So she finally decided to take matters into her own hand and barricaded the window with dark plastic and cardboard and anything else she could find that could be taped to the wall.  The result?  My small patch of sky is gone!   The little view I had of the occasional cloud and stray sunbeam. Gone!  The gentle breeze that used to carry over wafts from the neighbour’s cooking pots.  Gone!  The very pale pre-dawn light that used to indicate that night was turning to day and I should get to bed.  Gone!  The dirty yellow and faded grey skies that would tell me when to expect rain. Gone! Gone! Gone!

Now I have to turn on the fluorescent lights at 9 in the morning just to see where the computer is.  It was bad enough being imprisoned behind shuttered glass and grills, but to have my patch of sky taken away.  It’s tragic.    And by the way, the birds are still there.

See, because the windows don’t open up completely, we can’t reach the far end of the sill to cover it up, and on that little tiny bit of uncovered stone, the pigeon struggles all night to find a claw-hold – I can hear her slip and flutter – but she (somehow I think it’s the Momma – only a female could be this resilient) insists on sleeping there, with the Poppa sitting above her in respectful guard.  I think he gets a better deal, despite the shaky cable.

Ah well, my mother will conquer them.  She always does in the end.  And I’ll be sure to make a post about it.

•••

Task instructions:
**a.** List each thing in the window barricade post that the writer follows with the exclamation "Gone!"
**b.** In the window barricade post, at what hour must the writer now switch on the fluorescent lights?
**c.** Continue the post about the barricaded window and the pigeons from the point where it stops.

Given data:
•••

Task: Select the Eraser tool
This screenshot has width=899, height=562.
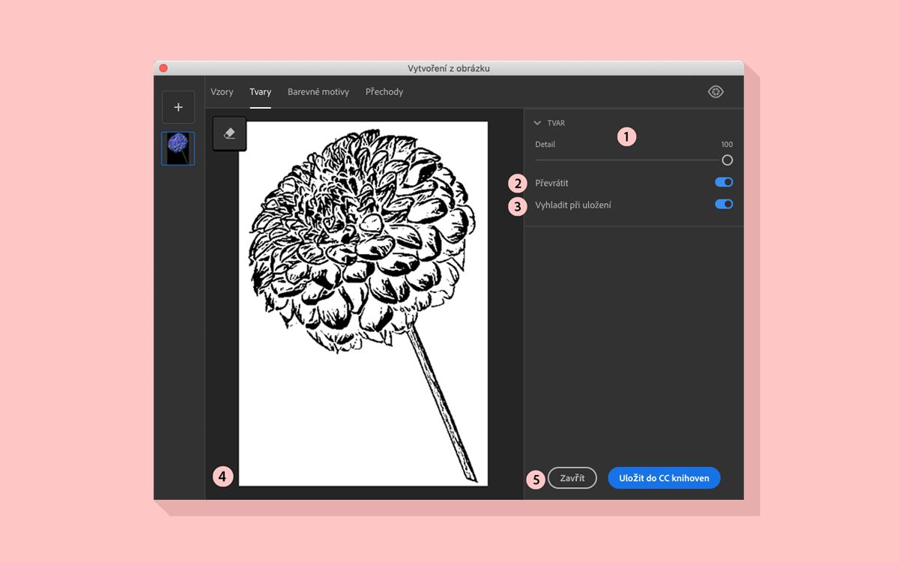Action: (229, 133)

•••

Task-by-task answers:
**a.**
- The little view of the occasional cloud and stray sunbeam
- The gentle breeze that used to carry over smells from the neighbor's cooking pots
- The very pale pre-dawn light that signaled night turning to day
- The dirty yellow and faded gray skies that told when to expect rain

**b.** At 9 in the morning.

**c.**
On to other things.  My hols are coming along nicely and very fruitfully too.  I’ve managed to put the college magazine behind me, and I’ve got back on the kid’s one too.  Just editing, nothing else, which suits me fine.  I cleaned up my room completely and got rid of about 5 boxes of assorted junk: books, items to return to people, scrap I’ll never use, old clothes.  I can’t believe how much I’ve managed to collect in just a few years.  I think I probably have another three boxes worth I can easily get rid of – but I’m taking a break for now.

Cleaning was fun though.  I found old pieces of writing that brought back vivid (and sometimes embarrassing) memories – which only reminded me how powerful words can be.  I discovered a whole treasure-load of books I had collected to read ‘someday’ that I never got around to, and now they line the shelf next to my bed so I can make sure I do read them.  

 

I have African writers, American writers, British writers, Russian writers, Indian writers, dead writers, very-much-alive writers, fiction, non-fiction, books that smell like they just came fresh-off-the-presses and crackle when you turn the page for the very first time and books that smell like musty old people and fall apart when you simply finger the edges of their covers.   Are you drooling yet?  Don’t worry, when I first set eyes on the sorted out shelf, I had to reach for a hanky too.

So a week and a half left and things are well.  Actually make that swell.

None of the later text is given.